Start of Block

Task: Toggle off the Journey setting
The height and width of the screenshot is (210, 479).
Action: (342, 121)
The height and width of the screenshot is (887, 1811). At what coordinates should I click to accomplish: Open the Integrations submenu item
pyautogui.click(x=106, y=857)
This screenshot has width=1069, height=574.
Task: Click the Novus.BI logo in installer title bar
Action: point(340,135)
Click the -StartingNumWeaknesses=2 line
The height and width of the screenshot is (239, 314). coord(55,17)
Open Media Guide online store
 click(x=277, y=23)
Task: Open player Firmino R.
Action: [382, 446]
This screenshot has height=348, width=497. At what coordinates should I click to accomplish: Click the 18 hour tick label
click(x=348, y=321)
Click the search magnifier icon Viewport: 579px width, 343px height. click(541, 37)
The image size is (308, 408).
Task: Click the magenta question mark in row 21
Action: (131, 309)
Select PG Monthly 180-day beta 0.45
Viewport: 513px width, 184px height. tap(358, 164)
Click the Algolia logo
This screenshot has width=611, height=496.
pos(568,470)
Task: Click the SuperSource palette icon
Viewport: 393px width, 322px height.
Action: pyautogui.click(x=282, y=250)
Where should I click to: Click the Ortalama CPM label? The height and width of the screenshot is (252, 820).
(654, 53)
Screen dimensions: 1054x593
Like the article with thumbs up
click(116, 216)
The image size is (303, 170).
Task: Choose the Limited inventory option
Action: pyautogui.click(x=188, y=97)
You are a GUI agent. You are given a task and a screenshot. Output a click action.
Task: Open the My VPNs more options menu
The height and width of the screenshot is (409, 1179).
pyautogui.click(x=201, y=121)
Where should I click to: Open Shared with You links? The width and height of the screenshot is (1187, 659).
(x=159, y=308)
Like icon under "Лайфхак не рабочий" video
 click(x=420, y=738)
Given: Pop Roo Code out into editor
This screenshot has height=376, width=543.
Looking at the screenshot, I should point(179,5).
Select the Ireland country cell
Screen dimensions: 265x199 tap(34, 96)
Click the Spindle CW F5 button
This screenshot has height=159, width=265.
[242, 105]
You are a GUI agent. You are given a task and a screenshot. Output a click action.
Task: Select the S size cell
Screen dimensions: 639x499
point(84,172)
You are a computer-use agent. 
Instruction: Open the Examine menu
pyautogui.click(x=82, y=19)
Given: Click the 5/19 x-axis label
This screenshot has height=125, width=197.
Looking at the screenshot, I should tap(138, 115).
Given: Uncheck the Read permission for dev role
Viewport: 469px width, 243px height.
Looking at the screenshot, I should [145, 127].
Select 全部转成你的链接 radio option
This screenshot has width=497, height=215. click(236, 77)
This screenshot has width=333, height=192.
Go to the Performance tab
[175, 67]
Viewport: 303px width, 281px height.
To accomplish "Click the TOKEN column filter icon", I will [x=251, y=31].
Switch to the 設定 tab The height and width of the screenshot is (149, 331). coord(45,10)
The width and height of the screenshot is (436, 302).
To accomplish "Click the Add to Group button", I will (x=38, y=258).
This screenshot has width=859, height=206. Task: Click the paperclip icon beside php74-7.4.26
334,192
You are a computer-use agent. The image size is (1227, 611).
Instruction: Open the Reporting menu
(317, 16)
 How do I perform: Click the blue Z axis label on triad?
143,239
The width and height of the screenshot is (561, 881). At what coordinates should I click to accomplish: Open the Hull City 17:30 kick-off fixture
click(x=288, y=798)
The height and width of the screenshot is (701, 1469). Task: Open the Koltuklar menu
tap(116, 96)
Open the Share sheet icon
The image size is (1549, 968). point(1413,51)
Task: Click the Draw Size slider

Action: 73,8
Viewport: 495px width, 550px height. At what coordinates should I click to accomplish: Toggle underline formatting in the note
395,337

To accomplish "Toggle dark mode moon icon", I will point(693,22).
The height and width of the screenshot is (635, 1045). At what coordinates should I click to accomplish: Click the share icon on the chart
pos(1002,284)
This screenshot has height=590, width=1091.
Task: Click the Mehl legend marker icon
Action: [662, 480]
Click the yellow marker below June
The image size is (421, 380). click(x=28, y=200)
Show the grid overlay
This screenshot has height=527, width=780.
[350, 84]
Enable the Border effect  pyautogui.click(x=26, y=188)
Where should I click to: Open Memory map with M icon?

End of Block

What is required:
A complete, exact repeat of the records is the required answer.

Your response:
Task: Toggle off the Journey setting
The height and width of the screenshot is (210, 479).
Action: (342, 121)
The height and width of the screenshot is (887, 1811). At what coordinates should I click to accomplish: Open the Integrations submenu item
pyautogui.click(x=106, y=857)
This screenshot has width=1069, height=574.
Task: Click the Novus.BI logo in installer title bar
Action: point(340,135)
Click the -StartingNumWeaknesses=2 line
The height and width of the screenshot is (239, 314). coord(55,17)
Open Media Guide online store
 click(x=277, y=23)
Task: Open player Firmino R.
Action: [382, 446]
This screenshot has height=348, width=497. At what coordinates should I click to accomplish: Click the 18 hour tick label
click(x=348, y=321)
Click the search magnifier icon Viewport: 579px width, 343px height. click(541, 37)
The image size is (308, 408).
Task: Click the magenta question mark in row 21
Action: (131, 309)
Select PG Monthly 180-day beta 0.45
Viewport: 513px width, 184px height. tap(358, 164)
Click the Algolia logo
This screenshot has width=611, height=496.
pos(568,470)
Task: Click the SuperSource palette icon
Viewport: 393px width, 322px height.
Action: pyautogui.click(x=282, y=250)
Where should I click to: Click the Ortalama CPM label? The height and width of the screenshot is (252, 820).
(654, 53)
Screen dimensions: 1054x593
Like the article with thumbs up
click(116, 216)
The image size is (303, 170).
Task: Choose the Limited inventory option
Action: pyautogui.click(x=188, y=97)
You are a GUI agent. You are given a task and a screenshot. Output a click action.
Task: Open the My VPNs more options menu
The height and width of the screenshot is (409, 1179).
pyautogui.click(x=201, y=121)
Where should I click to: Open Shared with You links? The width and height of the screenshot is (1187, 659).
(x=159, y=308)
Like icon under "Лайфхак не рабочий" video
 click(x=420, y=738)
Given: Pop Roo Code out into editor
This screenshot has height=376, width=543.
Looking at the screenshot, I should point(179,5).
Select the Ireland country cell
Screen dimensions: 265x199 tap(34, 96)
Click the Spindle CW F5 button
This screenshot has height=159, width=265.
[242, 105]
You are a GUI agent. You are given a task and a screenshot. Output a click action.
Task: Select the S size cell
Screen dimensions: 639x499
point(84,172)
You are a computer-use agent. 
Instruction: Open the Examine menu
pyautogui.click(x=82, y=19)
Given: Click the 5/19 x-axis label
This screenshot has height=125, width=197.
Looking at the screenshot, I should tap(138, 115).
Given: Uncheck the Read permission for dev role
Viewport: 469px width, 243px height.
Looking at the screenshot, I should [145, 127].
Select 全部转成你的链接 radio option
This screenshot has width=497, height=215. click(236, 77)
This screenshot has width=333, height=192.
Go to the Performance tab
[175, 67]
Viewport: 303px width, 281px height.
To accomplish "Click the TOKEN column filter icon", I will [x=251, y=31].
Switch to the 設定 tab The height and width of the screenshot is (149, 331). coord(45,10)
The width and height of the screenshot is (436, 302).
To accomplish "Click the Add to Group button", I will (x=38, y=258).
This screenshot has width=859, height=206. Task: Click the paperclip icon beside php74-7.4.26
334,192
You are a computer-use agent. The image size is (1227, 611).
Instruction: Open the Reporting menu
(317, 16)
 How do I perform: Click the blue Z axis label on triad?
143,239
The width and height of the screenshot is (561, 881). At what coordinates should I click to accomplish: Open the Hull City 17:30 kick-off fixture
click(x=288, y=798)
The height and width of the screenshot is (701, 1469). Task: Open the Koltuklar menu
tap(116, 96)
Open the Share sheet icon
The image size is (1549, 968). point(1413,51)
Task: Click the Draw Size slider

Action: 73,8
Viewport: 495px width, 550px height. At what coordinates should I click to accomplish: Toggle underline formatting in the note
395,337

To accomplish "Toggle dark mode moon icon", I will point(693,22).
The height and width of the screenshot is (635, 1045). At what coordinates should I click to accomplish: Click the share icon on the chart
pos(1002,284)
This screenshot has height=590, width=1091.
Task: Click the Mehl legend marker icon
Action: [662, 480]
Click the yellow marker below June
The image size is (421, 380). click(x=28, y=200)
Show the grid overlay
This screenshot has height=527, width=780.
[350, 84]
Enable the Border effect  pyautogui.click(x=26, y=188)
Where should I click to: Open Memory map with M icon?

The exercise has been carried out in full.